(Page text)

Thursday, May 1, 2008

HBR & Complexity

I suppose mainstream applied social science journals like Harvard Business Review feel they must stay grounded in a definition of science that emphasizes the "logic of the facts" (though, my opinion is that social sciences are more logic than facts....i.e., the inferences often run way ahead of the data).
However, real-world needs are usually beyond what a thick-data/thin-logic approach (e.g., Brahe's data + Kepler's equations) will yield...so, there's a tension between social science that's narrow enough to be relatively "hard", and social science that's useful to the practitioner applying it to a real world decision context.

These thoughts were triggered by HBR publishing two complexity-centric articles (at least) in the last few months (the Cynefin article in Nov 2007, and "Strategy as a Wicked Problem" this month (May 2008)).

I suspect part of the reason is highlighted in the second paragraph: "[Companies] can't develop models of the increasingly complex environment in which they operate."  Those of us who have been looking at the changing IT landscape (e.g., SOA, Web 2.0, etc.) over the past few years would second this statement.  It's as true for innovation and adaptability/agility in operations as it is for strategy.

(End Page text)
(Data excerpts)

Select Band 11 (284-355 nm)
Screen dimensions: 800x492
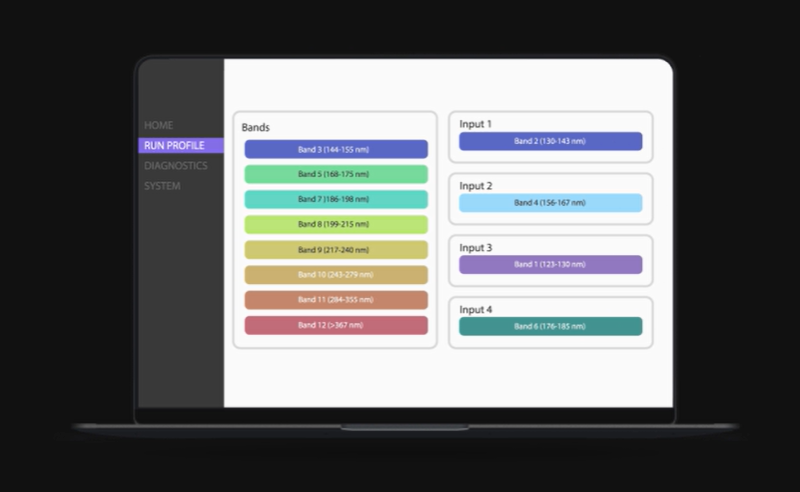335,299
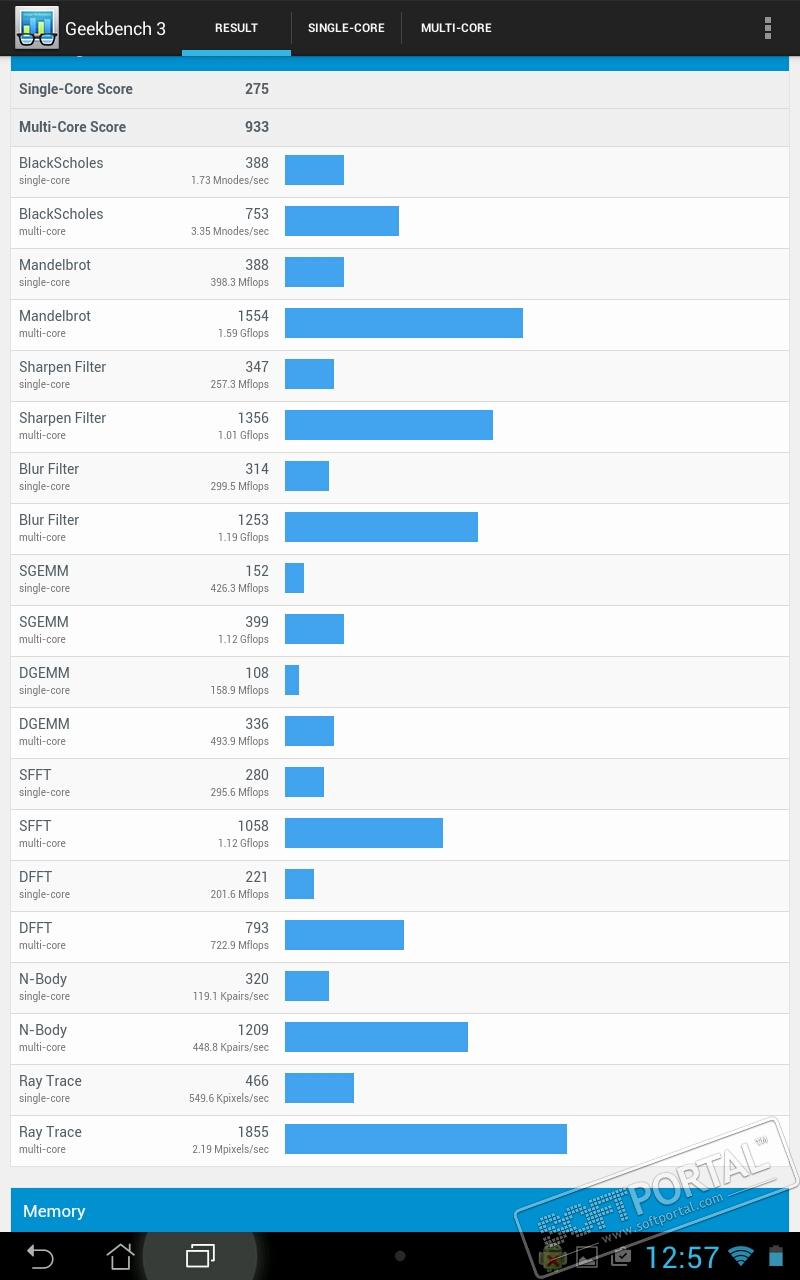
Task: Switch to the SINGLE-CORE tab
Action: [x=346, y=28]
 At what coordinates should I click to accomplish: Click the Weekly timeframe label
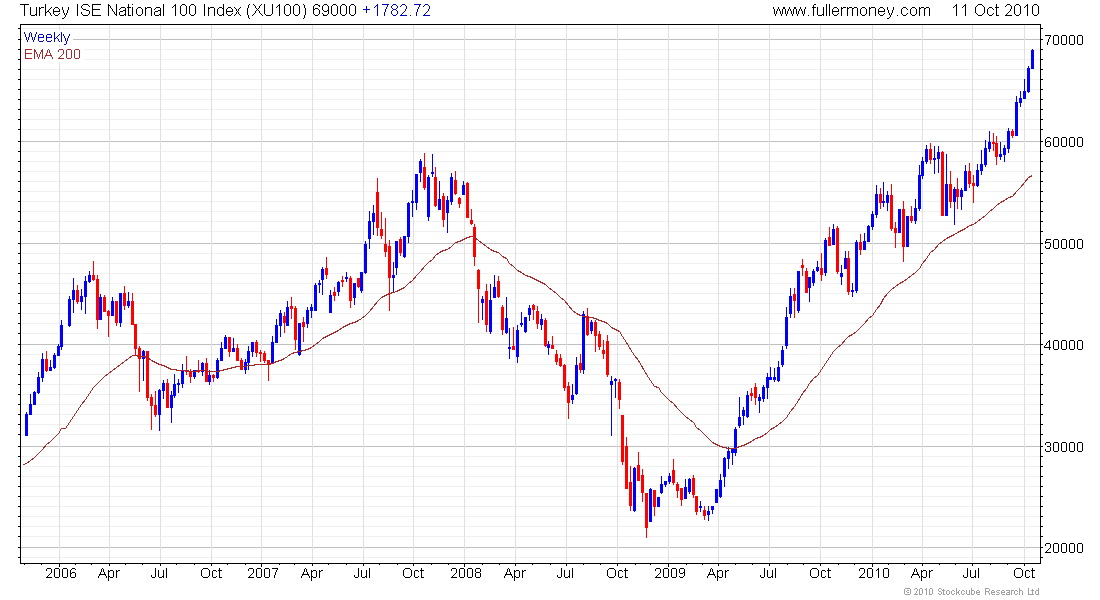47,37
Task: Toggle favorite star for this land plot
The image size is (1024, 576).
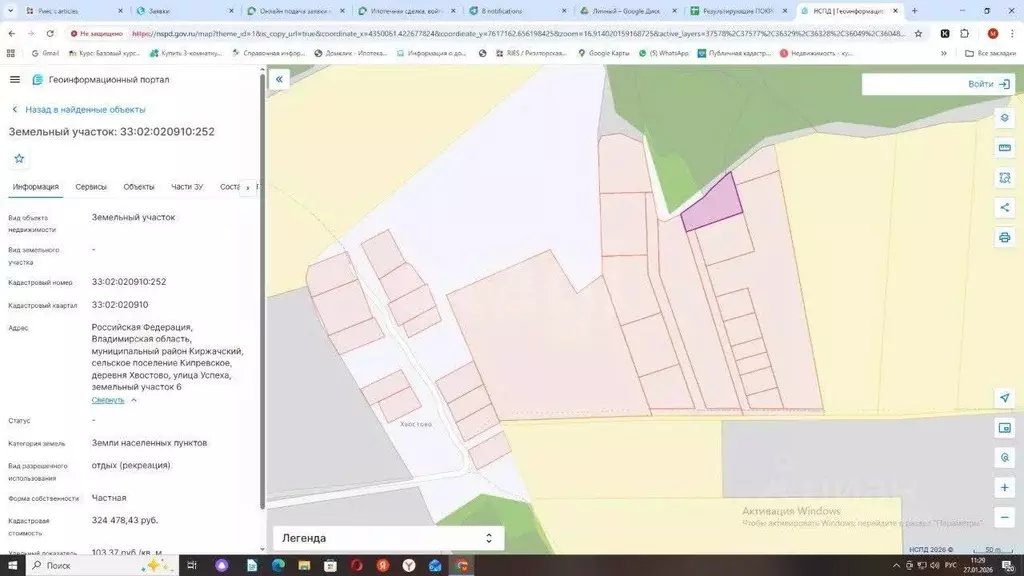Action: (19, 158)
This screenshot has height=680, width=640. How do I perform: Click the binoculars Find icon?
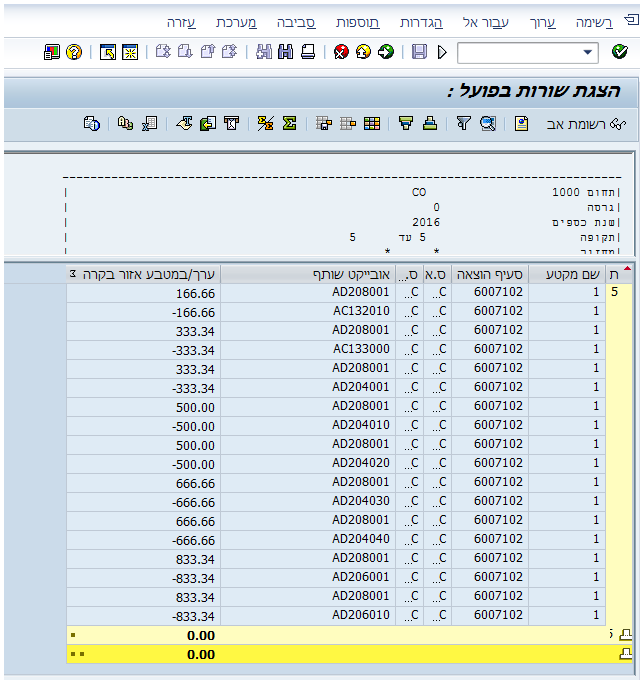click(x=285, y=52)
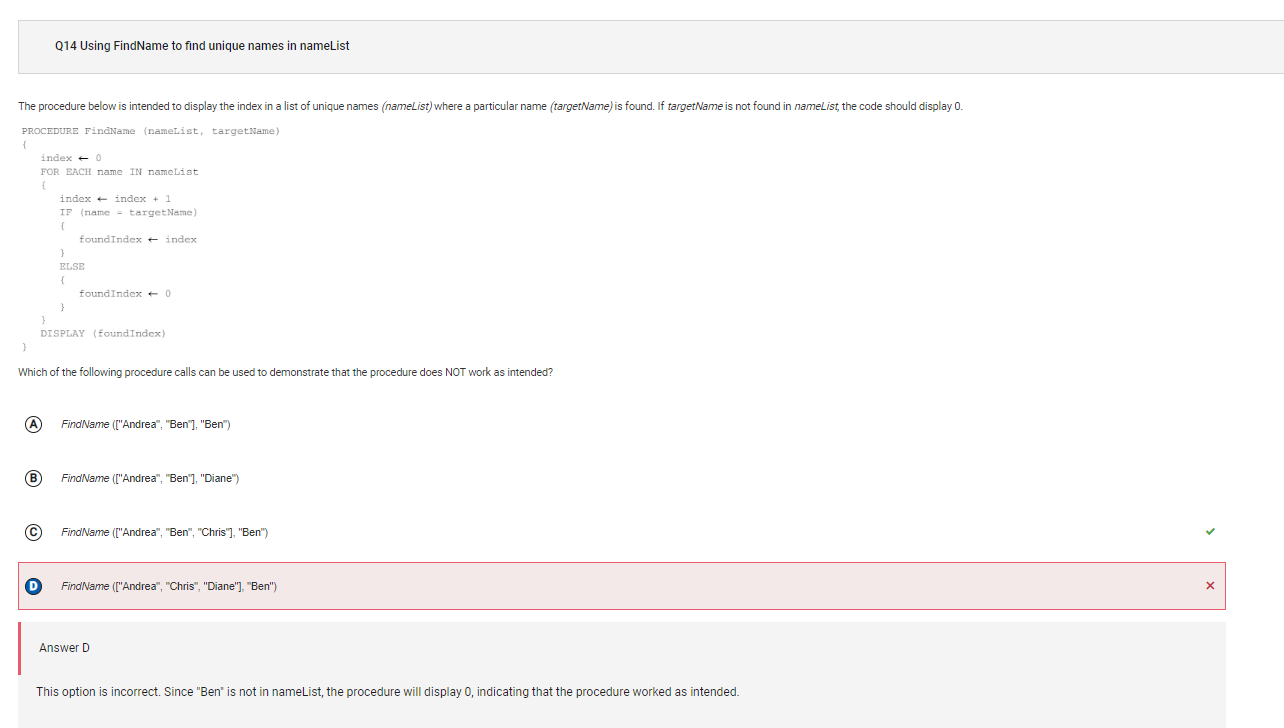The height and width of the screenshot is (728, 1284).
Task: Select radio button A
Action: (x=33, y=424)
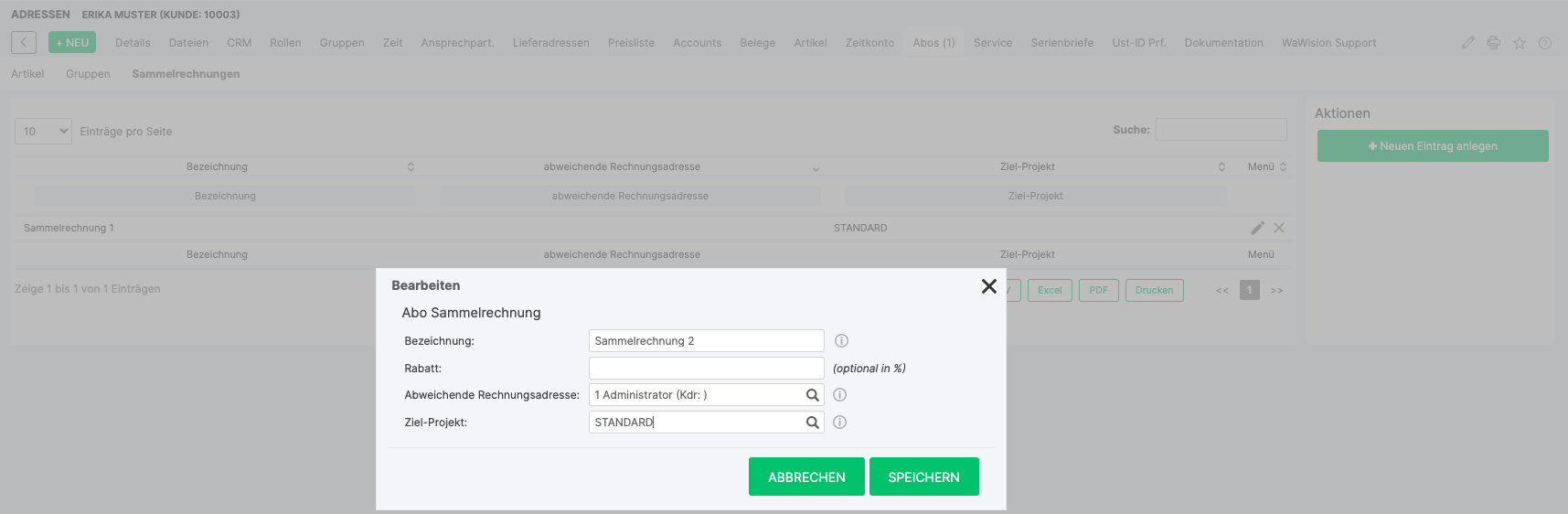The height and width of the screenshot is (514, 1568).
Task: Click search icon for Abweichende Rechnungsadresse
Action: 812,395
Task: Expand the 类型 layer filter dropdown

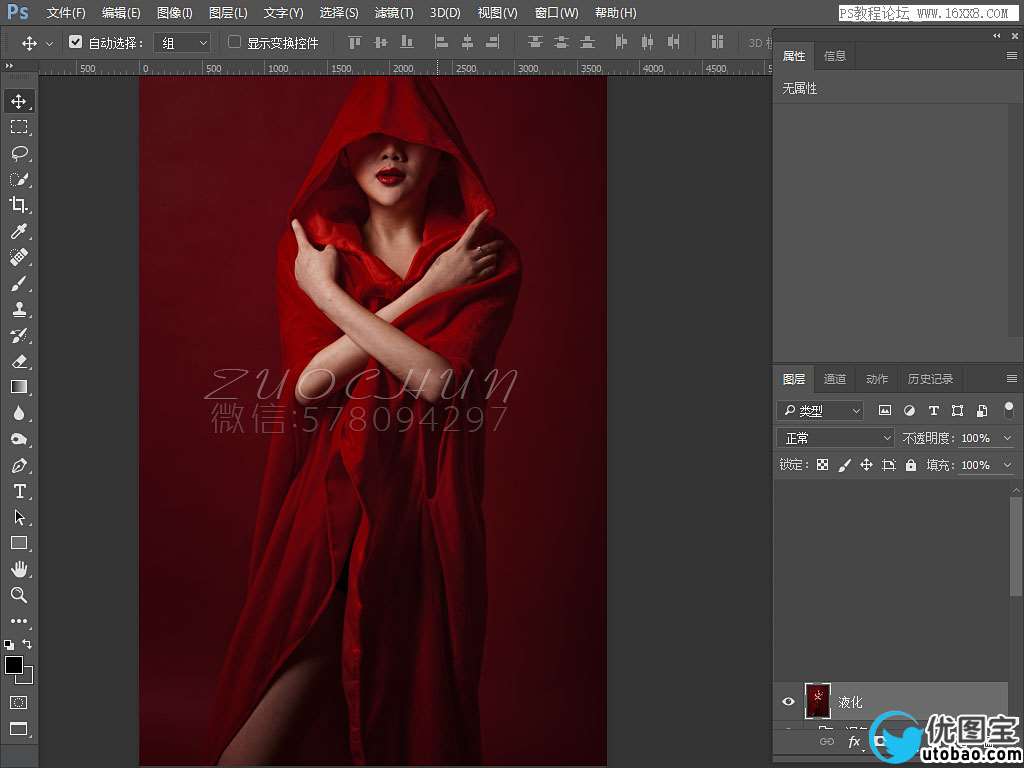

(End Data excerpts)

**Activity:** Copy the passage of the blog post on HBR and complexity from "Thursday, May 1, 2008" to "of the data)." word for word. The lines have no role in what is asked here.

**Response area:**
Thursday, May 1, 2008

HBR & Complexity

I suppose mainstream applied social science journals like Harvard Business Review feel they must stay grounded in a definition of science that emphasizes the "logic of the facts" (though, my opinion is that social sciences are more logic than facts....i.e., the inferences often run way ahead of the data).